There are currently 30 teams in the NBA. That’s the same as the MLB and two less than the NFL, so it’s not a large number in the American sports context. That said, it’s still too many. With 30 teams in the league competing for talent, what results is a massive inequality in talent. Simply put, there aren’t enough superstars or even just normal stars available for every team to be competitive.

As a result, we get teams like the Warriors and the Rockets, with gluts of stars, competing against teams like the Hawks and the Cavaliers, with not a competent NBA starter in sight. Fewer teams would eliminate, or at least reduce, the number of unequal matchups in the NBA. The talent pool would stay the same while the number of teams competing for that talent pool would decrease, leading to talent spreading more evenly throughout the league.

It’s a simple argument: Fewer teams means a more balanced league. What’s not so simple is the question of which teams get contracted. No one is going to volunteer to step up to the chopping block, after all. That’s where the revenue issue comes in.

According to a 2017 ESPN report, 14 NBA teams lose money. The revenue-sharing system, however, takes some of the profits from the other 16 teams and spreads them out through the league to mitigate this issue. After these payouts, there are nine teams that spend more than they take in through revenue.

Those nine teams are the Brooklyn Nets, Atlanta Hawks, Cleveland Cavaliers, Detroit Pistons, Memphis Grizzlies, Milwaukee Bucks, Orlando Magic, San Antonio Spurs and Washington Wizards. Those teams constitute our chopping block. If an NBA team is unprofitable even after it gets money from the rest of the league, it’s not a sustainable operation.

We can trim that list down for regional reasons and arrive at a final list of six teams destined for contraction: the Nets, Hawks, Cavaliers, Bucks, Magic and Spurs. One of the first things that jumps out about that list is how Eastern Conference-heavy it is. After contraction, we’re left with 10 teams in the East and 14 in the West. There’s an easy fix: Move the New Orleans Pelicans and the Memphis Grizzlies to the East and we’re back at an even split of 12 each.

This won’t be easy or uncontroversial by any means. There are, after all, plenty of Spurs, Bucks and maybe even Magic fans that won’t simply accept the disappearance of their favorite team. But for each team on that list, there’s a nearby alternative option. I’m not saying that glibly; I know that no Spurs fan is going to jump right to the Rockets or the Mavericks. After a few years, though, when passions have faded, we’ll see how things lie. Even if those fans don’t return, well, they weren’t exactly keeping their teams profitable in the first place.

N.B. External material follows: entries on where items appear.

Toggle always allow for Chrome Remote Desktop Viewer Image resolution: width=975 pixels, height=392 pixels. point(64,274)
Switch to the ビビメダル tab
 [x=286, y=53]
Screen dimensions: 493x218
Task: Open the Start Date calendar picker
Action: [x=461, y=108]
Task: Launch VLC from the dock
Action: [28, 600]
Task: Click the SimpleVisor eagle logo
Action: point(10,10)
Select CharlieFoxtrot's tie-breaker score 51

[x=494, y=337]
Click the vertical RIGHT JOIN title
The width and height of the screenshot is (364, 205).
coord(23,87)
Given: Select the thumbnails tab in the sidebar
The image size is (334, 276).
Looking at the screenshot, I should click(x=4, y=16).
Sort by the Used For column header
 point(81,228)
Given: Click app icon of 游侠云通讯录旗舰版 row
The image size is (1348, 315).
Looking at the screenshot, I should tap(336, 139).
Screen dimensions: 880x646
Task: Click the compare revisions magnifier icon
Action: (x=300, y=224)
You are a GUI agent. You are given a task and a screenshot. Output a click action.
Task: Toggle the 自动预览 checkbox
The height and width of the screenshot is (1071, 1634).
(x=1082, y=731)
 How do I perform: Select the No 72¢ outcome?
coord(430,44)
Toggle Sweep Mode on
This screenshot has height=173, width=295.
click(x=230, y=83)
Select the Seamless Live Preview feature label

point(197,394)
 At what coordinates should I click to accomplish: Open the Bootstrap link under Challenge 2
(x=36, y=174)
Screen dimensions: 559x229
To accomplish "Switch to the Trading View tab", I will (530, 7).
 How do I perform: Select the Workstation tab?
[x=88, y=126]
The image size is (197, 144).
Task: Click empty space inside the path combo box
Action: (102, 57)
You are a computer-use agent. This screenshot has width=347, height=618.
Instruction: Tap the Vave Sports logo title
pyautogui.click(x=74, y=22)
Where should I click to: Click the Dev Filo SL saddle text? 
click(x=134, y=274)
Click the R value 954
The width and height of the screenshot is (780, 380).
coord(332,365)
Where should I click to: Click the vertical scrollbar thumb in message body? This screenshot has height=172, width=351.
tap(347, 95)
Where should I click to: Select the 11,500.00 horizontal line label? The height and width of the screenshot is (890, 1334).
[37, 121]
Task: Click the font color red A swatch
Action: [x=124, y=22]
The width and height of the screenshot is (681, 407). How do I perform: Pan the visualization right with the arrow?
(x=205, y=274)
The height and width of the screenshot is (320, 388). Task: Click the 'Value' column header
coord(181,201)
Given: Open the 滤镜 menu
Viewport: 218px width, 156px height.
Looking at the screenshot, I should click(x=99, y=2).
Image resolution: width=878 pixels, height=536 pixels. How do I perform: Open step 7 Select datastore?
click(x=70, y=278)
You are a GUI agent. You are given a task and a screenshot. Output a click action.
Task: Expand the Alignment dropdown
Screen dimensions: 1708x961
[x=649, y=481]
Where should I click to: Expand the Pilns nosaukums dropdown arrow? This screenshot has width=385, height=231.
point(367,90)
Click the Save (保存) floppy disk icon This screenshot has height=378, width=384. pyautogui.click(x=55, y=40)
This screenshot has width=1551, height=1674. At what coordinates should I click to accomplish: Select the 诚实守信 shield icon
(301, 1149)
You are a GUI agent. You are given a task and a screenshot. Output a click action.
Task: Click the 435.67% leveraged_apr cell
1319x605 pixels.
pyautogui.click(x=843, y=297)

Some people might object to using profitability as the arbiter of life and death in the future NBA. In all honesty, I’m not entirely comfortable in using such a soulless, capitalist benchmark. The issue is that there aren’t any better options for solving these pressing issues.

We can’t simply contract teams that are and have been bad. Talent fluctuates a lot more than revenue. Put in another way, players come and go but markets are much more stable. Anyway, contracting along those lines would take out my Sacramento Kings, and I can’t have that.

It’s possible that there’s a better method of contraction. If there is, I’m open to hearing it. The fact is, however, that the NBA needs contraction.

The superteam era has spawned an entire sub-industry of NBA takes on how to create a measure of parity in the league. What I’m arguing is that the way to combat superteams is to lean into them. There’s no such thing as a superteam when every team is a superteam. Not only would my contraction system combat superteam-ism, it would also be profitable for the league. By eliminating the teams that are losing money, the NBA would be able to reduce its revenue-sharing system, keeping more money in the pockets of the remaining teams.

Reducing the number of teams to 24 will improve the quality of play and reduce the number of teams losing money, all while making sure that every fan in every part of the country has a regional team to root for. The NBA doesn’t want to contract, but it needs to do it anyway.